La propagation du bruit est une conséquence du changement climatique

Outre les événements cités plus haut, le changement climatique a un impact sur le bruit. En effet, plus l’eau est chaude plus la répercussion du son est importante. Alors, les impacts sur les mammifères marins sont importants. « Un enjeu que le Pnacc ne prend pas en compte », regrette Antidia Citores. Et elle appelle à la collaboration. La mise en place d’une démarche sur ce sujet par un port peut entraîner les autres à intégrer cette dimension dans sa stratégie. « Nous pouvons aller au-delà de la législation. »

Caraïbes : les particularités d’une économie insulaire

Ces événements climatiques ont des conséquences compliquées dans les Caraïbes. Les îles disposent généralement d’un port qui alimente l’économie locale. Or, dès lors qu’un cyclone, une tempête ou un tremblement de terre touche une île, c’est toute l’économie qui se met en pause. « Face à cela, explique Jean-Rémy Villageois, nous cherchons souvent des solutions pour le court terme. » Elle se matérialise par la solidarité entre les îles avec la mise à disposition des ports pour acheminer l’aide internationale. « En le faisant tous les ans, l’aide devient systémique. »

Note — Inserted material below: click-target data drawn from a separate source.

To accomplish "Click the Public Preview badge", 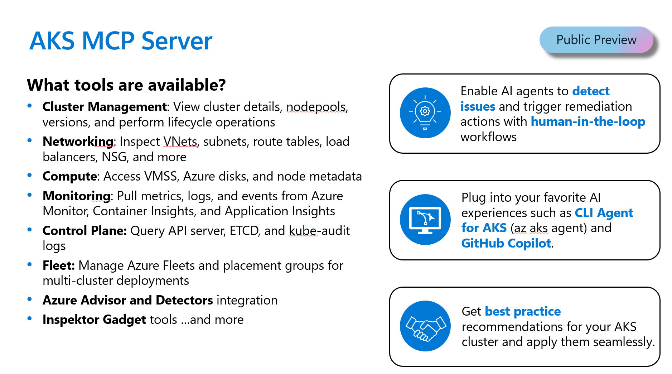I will tap(596, 40).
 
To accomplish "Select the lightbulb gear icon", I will tap(425, 113).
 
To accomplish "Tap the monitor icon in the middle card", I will tap(425, 220).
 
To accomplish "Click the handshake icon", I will tap(425, 326).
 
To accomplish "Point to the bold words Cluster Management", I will tap(105, 107).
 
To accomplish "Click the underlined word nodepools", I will tap(316, 107).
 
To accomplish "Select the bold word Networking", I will tap(78, 142).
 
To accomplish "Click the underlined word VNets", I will tap(180, 142).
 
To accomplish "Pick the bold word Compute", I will tap(69, 176).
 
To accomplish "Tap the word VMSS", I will tap(160, 176).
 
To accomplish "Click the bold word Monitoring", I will tap(76, 196).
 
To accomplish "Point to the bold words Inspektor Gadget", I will tap(94, 320).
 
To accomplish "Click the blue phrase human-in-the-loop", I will tap(588, 122).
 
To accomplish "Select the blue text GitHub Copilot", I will tap(506, 243).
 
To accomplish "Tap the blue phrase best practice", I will tap(522, 311).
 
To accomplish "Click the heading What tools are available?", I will tap(126, 85).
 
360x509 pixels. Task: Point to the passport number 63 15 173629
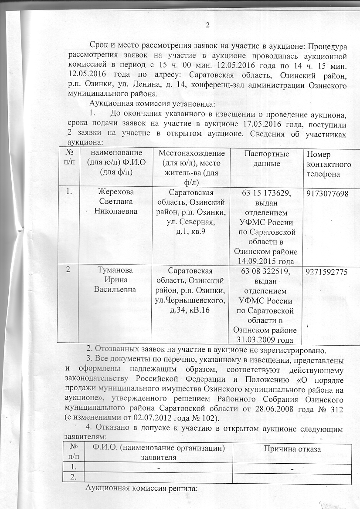pos(267,193)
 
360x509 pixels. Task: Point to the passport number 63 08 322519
pos(267,272)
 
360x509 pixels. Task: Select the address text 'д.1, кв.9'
pos(192,231)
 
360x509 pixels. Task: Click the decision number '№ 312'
pos(334,411)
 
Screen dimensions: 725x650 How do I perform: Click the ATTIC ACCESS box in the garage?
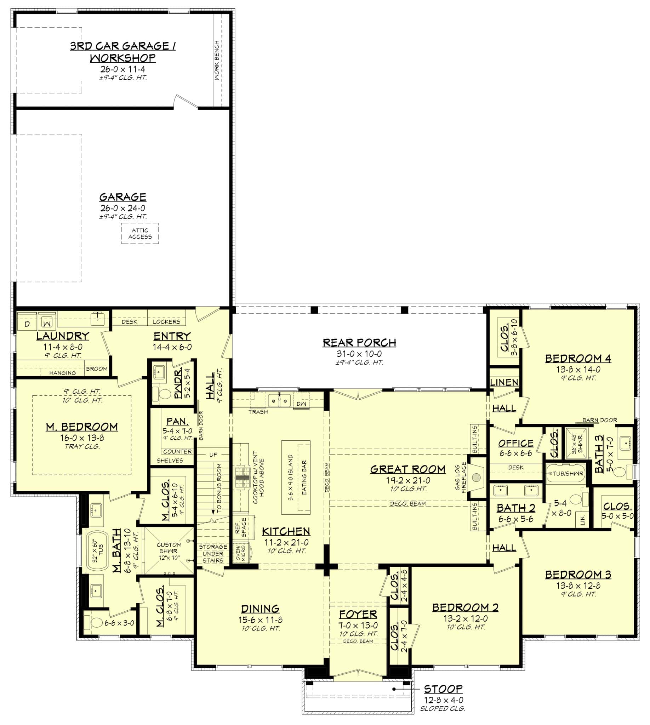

Les ports doivent comprendre les évolutions du marché

Pour le précédent président du directoire du GPM de la Martinique, une autre réponse existe. Il s’agit d’adapter le marché en fonction de la contrainte climatique. « L’organisation des lignes maritimes dérive des contraintes règlementaires qui sont issues du changement climatique. Avec l’EU ETS, les réductions des gaz à effet de serre impactent les lignes. Les ports doivent comprendre ce mouvement. Ils doivent réconcilier un marché qui évolue avec des capacités propres pour construire un avenir durable. »

Construire un hub résilient

Par conséquent, les deux ports français caribéens, la Martinique et la Guadeloupe ont étudié ces évolutions. De son côté CMA CGM a décidé de mettre des navires plus grands. « Ils ont besoin de hub de transbordement. Nous avons dû choisir le bon endroit pour ce hub et qu’il soit résilient. » Et le choix a été de bâtir un hub bas carbone avec des boucles de courant comme les « smart grids » qui permettent de s’affranchir des réseaux. Ainsi, en cas d’événement climatique important touchant la production électrique, le port continuera d’être opérationnel. Alors, le port pourra continuer de traiter les navires avec ses réserves électriques.

Réfléchir à l’environnement en prenant en considération l’économie

« La voie de sortie est l’expérience des ports ultramarins qui sont en avance sur ce sujet. Il faut construire des plates-formes qui soient au bon endroit, suffisamment solides pour résister à ces évolutions. Il faut réfléchir à l’environnement en prenant en considération les aspects économiques du marché. » Si les intervenants se montrent optimistes pour l’avenir, « c’est le sens du danger qui va nous faire bouger », a nuancé Jean-Rémy Villageois.